Flouting all convention, Madaras started her business in 2007, facing the worst possible economy for real estate. She was also grieving the loss of her son Nick, who was killed while serving his country in Iraq in 2006.

“I was inspired by his courage and his determination knowing what he was going into,” she told The Bulletin last week. So she persevered, adding “the learning curve was the most I ever had.”

She set about attending conferences and learning from financial institutions about where things were moving and how quickly. She had been working in real estate since 1999, and with licenses in Connecticut and New York she had a good grip on the business, but it still wasn’t enough.

“It was going to all those professional conferences and listening to people and networking with people, and that is how I started getting more and more direction,” she said. “Those conversations, that networking, got me from one organization to another that got me help.

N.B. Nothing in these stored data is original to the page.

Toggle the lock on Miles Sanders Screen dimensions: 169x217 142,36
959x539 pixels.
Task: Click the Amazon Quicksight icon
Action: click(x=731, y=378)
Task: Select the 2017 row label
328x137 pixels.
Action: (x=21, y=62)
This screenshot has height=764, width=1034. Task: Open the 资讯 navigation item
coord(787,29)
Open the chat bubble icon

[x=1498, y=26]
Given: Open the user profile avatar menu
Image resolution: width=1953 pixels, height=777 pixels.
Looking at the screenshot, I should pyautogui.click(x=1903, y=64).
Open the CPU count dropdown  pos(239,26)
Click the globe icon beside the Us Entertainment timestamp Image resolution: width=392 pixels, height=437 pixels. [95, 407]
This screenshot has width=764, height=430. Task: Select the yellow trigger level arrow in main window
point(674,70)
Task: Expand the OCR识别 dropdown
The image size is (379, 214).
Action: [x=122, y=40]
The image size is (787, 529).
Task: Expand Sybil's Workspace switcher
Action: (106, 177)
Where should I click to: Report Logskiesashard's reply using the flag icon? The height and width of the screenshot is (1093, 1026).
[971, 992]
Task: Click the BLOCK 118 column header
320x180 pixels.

The Small Business Administration (SBA) was the one I really went after.” It helped her get certified to qualify for government business.

She also connected with the Women’s Business Enterprise Network Council and the Greater New England Minority Supplier Diversity Council and learned how they could help.

It was when she was speaking with Lisa Powell of the SBA that the two began discussing the idea of making things easier for people who want to start their own businesses. She thought, “Wouldn’t it be great to do a program for people thinking of a small business to give them help step by step without stumbling.”

They approached the library and the conversation started. Powell will run the workshops with her colleague Tanisha Baptiste.

When asked what she thought is the biggest challenge small-business people face, Madaras said bringing diversity to their enterprise.

“You can’t rely on the same thing,” she said. “Diversity makes the business grow.” Having multiple types of clients helps, she said, when one can support you in ways another cannot. How can a business diversify its offerings?

The Small Business Administration, she said, “is where you meet people from all different backgrounds that can help inspire you to do different things. If you do the same thing over and over,” it’s not going to be as successful.

Knowing where you want to take your business and what to do when you get there — whether it is taking on employees, selling, retiring, taking on a partner — is something that can be overlooked in the beginning.

“When people start up a business, it is very personal, it’s your idea and you’re working it.” It is only now, she said, that she is shifting into an area where she “can look at it from above.”

“People don’t see moving forward into the future.”

Madaras has not stopped furthering her own education. She has sought out scholarships from foundations to learn how she can take her business to the next step. In June she will go to Dartmouth for a week through an offering from the Bank of America Foundation.

“You will learn so much,” she said. “Sitting back and hoping business will come to you, it won’t happen. It’s definitely a lot of hard work.”